Given a number n. We need find the number of ordered pairs of a and b such gcd(a, b) is b itself

Examples:

Input : n = 2
Output : 3
(1, 1) (2, 2) and (2, 1) 

Input : n = 3
Output : 5
(1, 1) (2, 2) (3, 3) (2, 1) and (3, 1)

Naive approach : gcd(a, b) = b means b is a factor of a. So total number of pairs will be equal to sum of divisors for each a = 1 to n. Please refer find all divisors of a natural number for implementation.
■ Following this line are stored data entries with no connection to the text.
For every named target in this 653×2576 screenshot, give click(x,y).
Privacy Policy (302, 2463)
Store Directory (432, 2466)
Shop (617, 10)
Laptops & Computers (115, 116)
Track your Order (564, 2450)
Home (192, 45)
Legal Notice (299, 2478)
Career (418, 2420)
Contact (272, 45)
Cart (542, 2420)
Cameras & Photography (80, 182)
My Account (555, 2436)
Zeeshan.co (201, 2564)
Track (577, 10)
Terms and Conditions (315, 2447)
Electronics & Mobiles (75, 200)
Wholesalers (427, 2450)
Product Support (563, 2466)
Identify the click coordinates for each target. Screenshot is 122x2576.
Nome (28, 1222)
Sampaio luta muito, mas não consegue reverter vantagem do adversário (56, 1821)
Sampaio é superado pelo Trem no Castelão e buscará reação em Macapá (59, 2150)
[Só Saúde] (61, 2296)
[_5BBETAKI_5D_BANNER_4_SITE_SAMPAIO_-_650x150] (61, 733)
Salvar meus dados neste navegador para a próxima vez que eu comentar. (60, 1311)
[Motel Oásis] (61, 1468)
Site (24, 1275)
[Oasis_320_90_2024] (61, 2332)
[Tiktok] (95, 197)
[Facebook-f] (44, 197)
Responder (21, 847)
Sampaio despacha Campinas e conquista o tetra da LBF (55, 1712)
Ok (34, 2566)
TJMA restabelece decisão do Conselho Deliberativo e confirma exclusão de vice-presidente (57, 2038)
Efficient approach : gcd(a, b) = b means that a is a multiple of b. So total number of pairs will be sum of number of multiples of each b (where b varies from 1 to n) which are less than or equal to n.
For a number i, number of multiples of i is less than or equal to floor(n/i). So what we need to do is just sum the floor(n/i) for each i = 1 to n and print it. But more optimizations can be done. floor(n/i) can have atmost 2*sqrt(n) values for i >= sqrt(n). floor(n/i) can vary from 1 to sqrt(n) and similarly for i = 1 to sqrt(n) floor(n/i) can have values from 1 to sqrt(n). So total of 2*sqrt(n) distinct values

let floor(n/i) = k
k <= n/i < k + 1
n/k+1 < i <= n/k
floor(n/k+1) < i <= floor(n/k)
Thus for given k the largest value of i for 
which the floor(n/i) = k is floor(n/k)
and all the set of i for which the 
floor(n/i) = k are consecutive

CPP

// C++ implementation of counting pairs
// such that gcd (a, b) = b
#include <bits/stdc++.h>
using namespace std;

// returns number of valid pairs
int CountPairs(int n)
{
    // initialize k
    int k = n;

    // loop till imin <= n
    int imin = 1;

    // Initialize result
    int ans = 0;

    while (imin <= n) {

        // max i with given k floor(n/k)
        int imax = n / k;

        // adding k*(number of i with
        // floor(n/i) = k to ans
        ans += k * (imax - imin + 1);

        // set imin = imax + 1 and k = n/imin
        imin = imax + 1;
        k = n / imin;
    }

    return ans;
}

// Driver function
int main()
{
    cout << CountPairs(1) << endl;
    cout << CountPairs(2) << endl;
    cout << CountPairs(3) << endl;
    return 0;
}

Java

// Java implementation of counting pairs
// such that gcd (a, b) = b
class GFG {
    
    // returns number of valid pairs
    static int CountPairs(int n) {
        
        // initialize k
        int k = n;
    
        // loop till imin <= n
        int imin = 1;
    
        // Initialize result
        int ans = 0;
    
        while (imin <= n) {
    
            // max i with given k floor(n/k)
            int imax = n / k;
        
            // adding k*(number of i with
            // floor(n/i) = k to ans
            ans += k * (imax - imin + 1);
        
            // set imin = imax + 1 
            // and k = n/imin
            imin = imax + 1;
            k = n / imin;
        }
    
        return ans;
    }
    
    // Driver code
    public static void main(String[] args) {
        System.out.println(CountPairs(1));
        System.out.println(CountPairs(2));
        System.out.println(CountPairs(3));
    }
}

// This code is contributed by Anant Agarwal.

Python3

# Python implementation of counting
# pairs such that gcd (a, b) = b

# returns number of valid pairs
def CountPairs(n):
    
    # initialize k
    k = n

    # loop till imin <= n
    imin = 1

    # Initialize result
    ans = 0

    while(imin <= n):

        # max i with given k floor(n / k)
        imax = n / k

        # adding k*(number of i with
        # floor(n / i) = k to ans
        ans += k * (imax - imin + 1)

        # set imin = imax + 1 and
        # k = n / imin
        imin = imax + 1
        k = n / imin

    return ans
    
# Driver code
print(CountPairs(1))
print(CountPairs(2))
print(CountPairs(3))

# This code is contributed by Anant Agarwal.


Output:

1
3
5

This article is contributed by Ayush Jha. If you like GeeksforGeeks and would like to contribute, you can also write an article using contribute.geeksforgeeks.org or mail your article to contribute@geeksforgeeks.org. See your article appearing on the GeeksforGeeks main page and help other Geeks.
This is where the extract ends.